DELİLLERİN DEĞERLENDİRİLMESİ VE GEREKÇE :
Dava ve karşı dava rücuen tazminat istemine ilişkindir.
Dava dışı işçinin açtığı İzmir 2. İş Mahkemesinin 2015/282 Esas 2016/385 karar sayılı dosyasında davalılar …. şirketi ile …. genel müdürlüğü aleyhine kıdem ,ihbar, yıllık izin ücreti fazla çalışma ,net genel tatil tatil ücreti alacaklarına hükmedilmiş hükmün icra takibine konulması üzerine davacı ve karşı davacı tarafından icra dosyasına 10.731,19′ ar TL yatırılmıştır.
Kamu İhale Kanunu’na göre; hizmet alımları kapsamında istihdam edilen işçilerin yüklenici şirket bünyesinde çalıştıkları tüm işçilik alacaklarının yüklenici şirket tarafından karşılanacağı gerek ihale şartnameleri ve gerekse sözleşmeler ile sabittir. İş mevzuatına göre ise işçiye karşı İş Kanunu’ndan kaynaklanan her türlü işçilik alacaklarından üst işveren ve yüklenici (taşeron) birlikte sorumludurlar.
İşçinin sözleşmesinin kıdem tazminatını gerektirecek şekilde sona ermesi halinde işçinin bu tazminata kolay erişebilmesi açısından 4857 Sayılı Kanun’un 112. maddesinde bazı değişikliklere gidilerek hizmet alanın kamu kurumu olması halinde işçiye kolaylık sağlanması amaçlanmıştır.
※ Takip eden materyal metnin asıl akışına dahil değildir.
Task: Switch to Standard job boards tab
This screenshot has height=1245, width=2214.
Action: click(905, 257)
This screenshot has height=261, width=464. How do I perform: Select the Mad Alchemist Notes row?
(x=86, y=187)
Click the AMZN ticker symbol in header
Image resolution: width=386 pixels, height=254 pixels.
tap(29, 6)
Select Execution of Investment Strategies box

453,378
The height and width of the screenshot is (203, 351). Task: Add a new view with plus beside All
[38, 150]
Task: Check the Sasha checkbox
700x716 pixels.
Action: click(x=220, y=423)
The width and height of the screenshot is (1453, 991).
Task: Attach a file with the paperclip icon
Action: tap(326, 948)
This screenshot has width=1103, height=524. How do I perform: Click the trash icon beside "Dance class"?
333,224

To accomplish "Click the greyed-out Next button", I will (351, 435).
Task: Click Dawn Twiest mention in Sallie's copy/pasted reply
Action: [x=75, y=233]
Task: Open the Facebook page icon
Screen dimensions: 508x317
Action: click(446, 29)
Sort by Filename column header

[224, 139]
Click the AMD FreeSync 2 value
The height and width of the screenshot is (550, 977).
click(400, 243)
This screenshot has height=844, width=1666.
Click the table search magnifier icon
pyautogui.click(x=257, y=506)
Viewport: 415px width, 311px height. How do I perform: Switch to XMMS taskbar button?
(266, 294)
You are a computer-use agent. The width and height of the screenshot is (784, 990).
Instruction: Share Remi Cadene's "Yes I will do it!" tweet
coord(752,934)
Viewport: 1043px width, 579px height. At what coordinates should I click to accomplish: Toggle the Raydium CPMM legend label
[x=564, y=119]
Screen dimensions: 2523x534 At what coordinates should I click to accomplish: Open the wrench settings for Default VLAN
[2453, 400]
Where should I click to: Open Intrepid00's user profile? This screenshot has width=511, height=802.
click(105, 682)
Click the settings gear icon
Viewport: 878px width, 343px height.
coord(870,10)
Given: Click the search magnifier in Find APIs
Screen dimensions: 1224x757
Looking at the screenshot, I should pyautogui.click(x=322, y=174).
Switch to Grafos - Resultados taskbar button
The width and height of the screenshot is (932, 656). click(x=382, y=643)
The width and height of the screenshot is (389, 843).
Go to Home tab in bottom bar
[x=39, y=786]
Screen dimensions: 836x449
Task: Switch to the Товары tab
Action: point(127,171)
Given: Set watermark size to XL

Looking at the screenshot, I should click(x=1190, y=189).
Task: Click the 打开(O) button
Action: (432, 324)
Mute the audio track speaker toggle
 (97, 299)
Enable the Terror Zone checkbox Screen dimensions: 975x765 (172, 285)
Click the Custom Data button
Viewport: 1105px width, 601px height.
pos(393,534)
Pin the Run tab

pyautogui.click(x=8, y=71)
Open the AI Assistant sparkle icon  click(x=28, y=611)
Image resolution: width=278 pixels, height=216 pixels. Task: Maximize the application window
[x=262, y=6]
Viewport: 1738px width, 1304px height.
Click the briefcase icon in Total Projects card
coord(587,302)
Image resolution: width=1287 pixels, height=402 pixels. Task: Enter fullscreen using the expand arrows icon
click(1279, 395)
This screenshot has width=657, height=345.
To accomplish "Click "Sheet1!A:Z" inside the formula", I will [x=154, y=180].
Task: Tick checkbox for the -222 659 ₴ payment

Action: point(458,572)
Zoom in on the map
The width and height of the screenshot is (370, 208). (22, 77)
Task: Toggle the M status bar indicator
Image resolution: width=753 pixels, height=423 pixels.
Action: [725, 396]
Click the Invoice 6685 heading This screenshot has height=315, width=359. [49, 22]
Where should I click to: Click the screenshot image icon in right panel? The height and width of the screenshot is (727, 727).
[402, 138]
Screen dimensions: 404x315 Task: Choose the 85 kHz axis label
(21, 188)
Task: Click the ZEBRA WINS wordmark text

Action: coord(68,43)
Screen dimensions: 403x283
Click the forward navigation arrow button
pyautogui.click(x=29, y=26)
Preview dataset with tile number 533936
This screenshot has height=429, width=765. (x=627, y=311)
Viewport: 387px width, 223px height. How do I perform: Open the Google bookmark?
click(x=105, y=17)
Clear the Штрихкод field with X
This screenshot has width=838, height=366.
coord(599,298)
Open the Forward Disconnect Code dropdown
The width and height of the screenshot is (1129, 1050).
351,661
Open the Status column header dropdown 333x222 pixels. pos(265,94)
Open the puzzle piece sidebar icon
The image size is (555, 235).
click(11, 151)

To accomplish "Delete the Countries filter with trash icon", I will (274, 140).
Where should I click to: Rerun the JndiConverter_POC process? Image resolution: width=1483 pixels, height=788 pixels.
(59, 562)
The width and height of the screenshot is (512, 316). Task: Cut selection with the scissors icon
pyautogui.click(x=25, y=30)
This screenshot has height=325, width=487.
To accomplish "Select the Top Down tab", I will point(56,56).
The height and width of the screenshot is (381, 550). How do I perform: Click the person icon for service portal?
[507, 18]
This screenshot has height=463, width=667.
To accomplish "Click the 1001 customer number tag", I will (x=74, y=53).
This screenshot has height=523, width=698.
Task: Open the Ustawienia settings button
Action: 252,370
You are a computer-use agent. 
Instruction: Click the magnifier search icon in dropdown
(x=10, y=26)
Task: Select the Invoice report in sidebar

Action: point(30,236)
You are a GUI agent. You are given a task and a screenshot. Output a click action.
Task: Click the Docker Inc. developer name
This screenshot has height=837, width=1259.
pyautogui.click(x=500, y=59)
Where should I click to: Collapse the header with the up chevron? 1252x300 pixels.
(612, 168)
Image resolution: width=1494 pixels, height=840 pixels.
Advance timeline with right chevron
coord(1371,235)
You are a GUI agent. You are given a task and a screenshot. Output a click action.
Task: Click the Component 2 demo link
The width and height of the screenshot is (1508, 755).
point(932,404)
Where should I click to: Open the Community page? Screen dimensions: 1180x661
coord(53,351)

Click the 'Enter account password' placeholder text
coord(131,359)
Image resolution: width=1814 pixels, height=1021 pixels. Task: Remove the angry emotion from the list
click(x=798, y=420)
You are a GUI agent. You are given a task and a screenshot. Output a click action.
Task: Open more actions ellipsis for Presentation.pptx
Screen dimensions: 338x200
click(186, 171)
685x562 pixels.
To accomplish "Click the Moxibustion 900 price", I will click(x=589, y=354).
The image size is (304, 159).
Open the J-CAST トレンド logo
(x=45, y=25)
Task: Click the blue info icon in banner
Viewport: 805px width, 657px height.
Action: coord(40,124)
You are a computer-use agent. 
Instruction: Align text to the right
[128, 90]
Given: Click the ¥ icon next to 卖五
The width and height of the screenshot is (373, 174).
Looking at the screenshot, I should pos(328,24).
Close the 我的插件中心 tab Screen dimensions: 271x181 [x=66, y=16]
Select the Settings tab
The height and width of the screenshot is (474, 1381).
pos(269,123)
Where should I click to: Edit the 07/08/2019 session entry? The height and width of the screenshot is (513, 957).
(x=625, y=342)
Bu düzenlemenin işveren ile yüklenici arasında mevcut sözleşme hükümlerini ortadan kaldırmaya yönelik bir düzenleme olduğu sonucuna varmak mümkün değildir.
Dosyada mevcut teknik şartnameye göre yüklenicinin mevzuatta tespit edilenlerden daha az elverişli olmayan ücret, yan ödeme ve çalışma şartlarını sağlayacağı, bu haliyle işçilik alacakları için ödenecek ücretlerden davacı yüklenicinin sorumlu olduğu, şçilik alacaklarının kıdem tazminatı, yıllık izin,vs.alacakları kapsadığı, buna göre sözleşmede bunların açıkça yüklenicinin sorumluluğunda olduğu ve dolayısıyla 2019 tarihli yasa hükmünün somut olayın sonucunu değiştirecek mahiyette olmadığı anlaşıldığından karşı davacının istinaf isteminin HMK 353/1-b-1 maddesi uyarınca reddine karar verilmekle aşağıdaki şekilde hüküm kurulmuştur.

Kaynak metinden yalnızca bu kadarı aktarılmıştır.